Problem
Return all lines from the listing below in which the string "Гамілтон" occurs.

Dataset records
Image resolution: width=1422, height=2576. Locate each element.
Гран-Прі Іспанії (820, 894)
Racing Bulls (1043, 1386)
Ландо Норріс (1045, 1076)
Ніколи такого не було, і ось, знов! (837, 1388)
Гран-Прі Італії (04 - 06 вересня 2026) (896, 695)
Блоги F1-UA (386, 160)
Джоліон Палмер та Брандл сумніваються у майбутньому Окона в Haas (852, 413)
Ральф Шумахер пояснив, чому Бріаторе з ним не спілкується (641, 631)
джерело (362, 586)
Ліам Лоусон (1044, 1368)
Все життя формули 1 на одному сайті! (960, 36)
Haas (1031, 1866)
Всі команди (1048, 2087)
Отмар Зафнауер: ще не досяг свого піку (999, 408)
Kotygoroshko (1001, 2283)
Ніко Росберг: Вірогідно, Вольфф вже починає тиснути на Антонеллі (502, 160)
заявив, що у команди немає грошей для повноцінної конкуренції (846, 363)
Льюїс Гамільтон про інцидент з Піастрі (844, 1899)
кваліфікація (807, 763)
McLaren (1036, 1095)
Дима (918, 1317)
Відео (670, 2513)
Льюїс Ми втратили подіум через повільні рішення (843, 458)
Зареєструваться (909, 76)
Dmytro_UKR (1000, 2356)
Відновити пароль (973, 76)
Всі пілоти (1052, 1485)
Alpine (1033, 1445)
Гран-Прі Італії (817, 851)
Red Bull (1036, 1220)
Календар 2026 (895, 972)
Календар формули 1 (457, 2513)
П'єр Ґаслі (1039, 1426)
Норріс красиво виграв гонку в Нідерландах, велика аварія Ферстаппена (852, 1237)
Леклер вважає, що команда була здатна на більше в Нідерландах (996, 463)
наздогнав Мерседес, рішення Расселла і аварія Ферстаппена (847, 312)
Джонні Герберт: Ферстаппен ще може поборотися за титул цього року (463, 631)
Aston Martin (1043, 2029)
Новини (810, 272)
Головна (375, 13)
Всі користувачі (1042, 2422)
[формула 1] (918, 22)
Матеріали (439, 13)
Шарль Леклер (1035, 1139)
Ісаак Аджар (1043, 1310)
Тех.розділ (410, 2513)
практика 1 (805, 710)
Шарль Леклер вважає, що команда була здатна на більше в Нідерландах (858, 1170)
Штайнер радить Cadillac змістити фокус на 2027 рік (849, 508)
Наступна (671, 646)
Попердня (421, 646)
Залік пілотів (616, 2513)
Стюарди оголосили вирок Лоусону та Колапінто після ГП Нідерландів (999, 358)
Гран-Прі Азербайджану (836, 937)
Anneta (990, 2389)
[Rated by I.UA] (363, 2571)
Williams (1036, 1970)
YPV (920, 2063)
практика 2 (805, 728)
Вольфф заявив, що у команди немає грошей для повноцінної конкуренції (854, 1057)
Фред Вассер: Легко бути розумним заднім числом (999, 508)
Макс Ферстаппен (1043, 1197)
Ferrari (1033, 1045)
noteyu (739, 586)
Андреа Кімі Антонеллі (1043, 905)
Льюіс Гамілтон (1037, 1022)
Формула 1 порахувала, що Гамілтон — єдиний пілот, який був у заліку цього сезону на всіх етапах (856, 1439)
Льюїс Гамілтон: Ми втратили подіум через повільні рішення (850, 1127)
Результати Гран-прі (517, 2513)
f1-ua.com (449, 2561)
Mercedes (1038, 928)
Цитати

Exercise solution
Льюіс Гамілтон (1037, 1022)
Формула 1 порахувала, що Гамілтон — єдиний пілот, який був у заліку цього сезону на всіх етапах (856, 1439)
Льюїс Гамілтон: Ми втратили подіум через повільні рішення (850, 1127)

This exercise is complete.